--- start Document passage ---

You are viewing a plain text version of this content. The canonical link for it is here.
Posted to user@poi.apache.org by Baby Periasamy <ba...@gmail.com> on 2011/07/13 10:13:06 UTC
Read Word document and display it with in a textarea of jsp
Hi POI Users,
I wanted to read a word document which can have rich content, images and
tables.
I am able to get the image and text and i am able to get the text from the
table also.
but i could not display the table struture exactly in jsp, how it looks in
word document.
How can i get the table properties from my word document.
Please help me out.
Thanks in advance.
Baby Periasamy.
--
View this message in context: http://apache-poi.1045710.n5.nabble.com/Read-Word-document-and-display-it-with-in-a-textarea-of-jsp-tp4581911p4581911.html
Sent from the POI - User mailing list archive at Nabble.com.
---------------------------------------------------------------------
To unsubscribe, e-mail: user-unsubscribe@poi.apache.org
For additional commands, e-mail: user-help@poi.apache.org
Re: Read Word document and display it with in a textarea of jsp
Posted by Baby Periasamy <ba...@gmail.com>.
Hi,
When I tried I am getting the following error,
java.lang.VerifyError: (class:
org/apache/poi/hwpf/converter/AbstractWordConverter, method: processField
signature:
(Lorg/apache/poi/hwpf/HWPFDocument;Lorg/apache/poi/hwpf/usermodel/Range;ILorg/apache/poi/hwpf/model/Field;Lorg/w3c/dom/Element;)V)
Incompatible argument to function
Exception in thread "main".
And I was getting error on the below codes also,
WordToHtmlUtils.isNotEmpty(String)
WordToHtmlUtils.equals(String)
and for some methods from WordToHtmlUtils also.
Can you plz help me out.
Thanks & Regards,
Baby Periasamy.

--- end Document passage ---
--- start Collected data ---

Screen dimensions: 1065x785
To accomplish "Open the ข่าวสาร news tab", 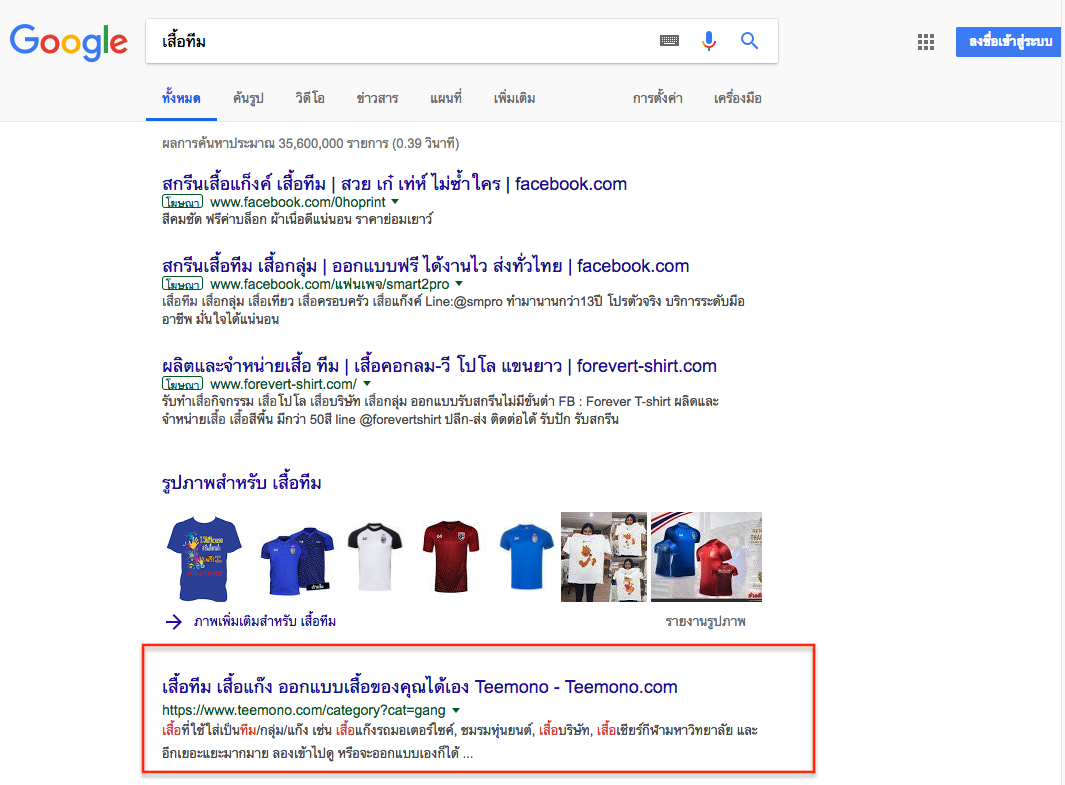I will (x=377, y=98).
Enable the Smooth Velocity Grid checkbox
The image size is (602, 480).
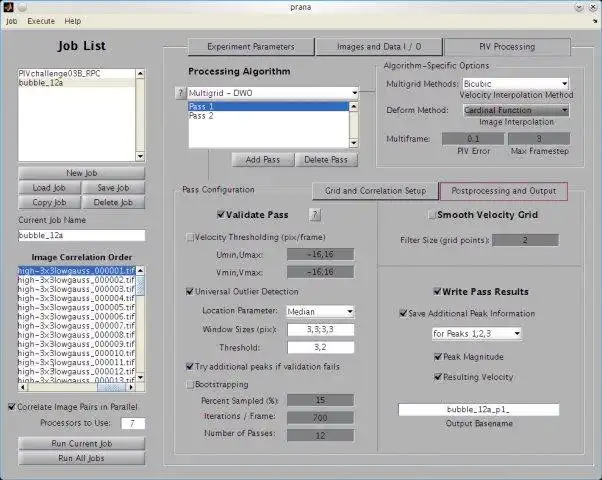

--- end Collected data ---

> _Short problem 1_:
Rewrite the paragraph of the POI mailing list thread that begins "I wanted to read a word document" as a short list, keeping its main facts.
> _Short problem 2_:
Write out the POI mailing list thread again from "Thanks in advance." to "Baby Periasamy <ba...@gmail.com>.", updating "mailing list archive" to "forum archive".
> _Short problem 3_:
Answer these questions from the POI mailing list thread:
(a) On what date was the first message posted?
(b) What type of error does the reply report?
(c) Which two WordToHtmlUtils calls are listed as causing errors?

> _Exercise response 1_:
- Goal: read a Word document that can contain rich content, images and tables.
- Working: getting the images and text, including text from tables.
- Problem: the table structure cannot be shown in the JSP as it looks in the Word document.
- Question: how to get the table properties from the Word document.

> _Exercise response 2_:
Thanks in advance.
Baby Periasamy.
--
View this message in context: http://apache-poi.1045710.n5.nabble.com/Read-Word-document-and-display-it-with-in-a-textarea-of-jsp-tp4581911p4581911.html
Sent from the POI - User forum archive at Nabble.com.
---------------------------------------------------------------------
To unsubscribe, e-mail: user-unsubscribe@poi.apache.org
For additional commands, e-mail: user-help@poi.apache.org
Re: Read Word document and display it with in a textarea of jsp
Posted by Baby Periasamy <ba...@gmail.com>.

> _Exercise response 3_:
(a) 2011/07/13
(b) java.lang.VerifyError
(c) WordToHtmlUtils.isNotEmpty(String) and WordToHtmlUtils.equals(String)